A praça nova-iorquina tem estado volátil desde a semana passada, quando as ações de empresas de IA inverteram a tendência após terem atingido máximos históricos. Os investidores ponderam se a correção recente dissipou os receios de excesso de otimismo ou se marca o início de uma fase de queda mais prolongada.
A Super Micro Computer, que vende servidores para IA, afundou 28% depois de anunciar, já no fim do dia de terça-feira, planos para angariar 7 mil milhões de dólares através da venda de ações ordinárias e de ações preferenciais convertíveis. As empresas costumam procurar levantar capital quando as cotações estão elevadas, embora essas operações possam diluir as participações dos atuais acionistas.
A Micron Technology oscilou entre ganhos e perdas antes de fechar a cair 4,7%. O título tem registado forte volatilidade nas últimas sessões, depois de uma queda de 7,7% na quinta-feira passada, de mais 13,3% na sexta-feira e de uma recuperação de 9,9% na segunda-feira. Apesar das oscilações, as ações acumulam uma valorização de 212,5% desde o início do ano.
A Nvidia, fabricante de chips que cresceu até se tornar numa empresa avaliada em quase 4,9 biliões de dólares graças ao boom da IA, foi o maior peso no S&P 500, ao cair 3,7%. A Broadcom, outro grande beneficiário da IA, perdeu 5,1%.
Parte da pressão sobre as ações ligadas à IA poderá também refletir investidores a libertarem liquidez antes de várias estreias em bolsa de grande dimensão nos Estados Unidos. A oferta pública inicial da SpaceX poderá acontecer ainda esta semana.
A fraqueza das ações de empresas com grandes custos de combustível também pressionou o mercado em baixa. A United Airlines recuou 6,2% e a operadora de cruzeiros Carnival caiu 6,3% após a subida do preço do petróleo associada aos mais recentes combates na guerra com o Irão.

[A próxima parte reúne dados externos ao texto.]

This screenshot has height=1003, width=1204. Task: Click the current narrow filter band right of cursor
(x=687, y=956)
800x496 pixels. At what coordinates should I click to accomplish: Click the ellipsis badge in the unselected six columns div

Preços do petróleo e inflação nos EUA
O Brent ganhou 1,8%, para 93,10 dólares por barril, na quarta-feira, depois de o Presidente Donald Trump ter avisado que o Irão iria «pagar o preço» pelo impasse nas negociações entre as duas partes sobre o conflito. A guerra fechou na prática o estreito de Ormuz ao tráfego de petroleiros, perturbando os envios de crude do Golfo Pérsico para clientes em todo o mundo.
Os preços mais elevados do petróleo reforçaram as pressões inflacionistas. Um relatório divulgado na quarta-feira mostrou que os preços no consumidor nos EUA subiram em maio ao ritmo anual mais rápido dos últimos três anos.
Os investidores aumentam as apostas de que a Reserva Federal terá de voltar a subir a sua taxa diretora pelo menos uma vez este ano, em resposta a uma inflação persistente e a um mercado de trabalho resiliente.
Rendibilidades mais altas podem abrandar o crescimento económico e penalizar vários tipos de ativos, incluindo ações e criptomoedas. Tendem a atingir com mais força os ativos com avaliações mais elevadas, e alguns analistas defendem que o entusiasmo em torno da IA alimentou uma bolha nos mercados.
No início da negociação europeia, o Brent subia 0,5%, para 93,60 dólares por barril, enquanto o crude de referência nos EUA avançava 0,7%, para 90,70 dólares.
O dólar norte-americano negociava-se a 160,58 ienes japoneses durante a manhã. O euro valorizava ligeiramente para 1,1542 dólares e a libra esterlina custava 1,3377 dólares.
O preço do ouro recuou 0,6%, para 4 109,60 dólares por onça.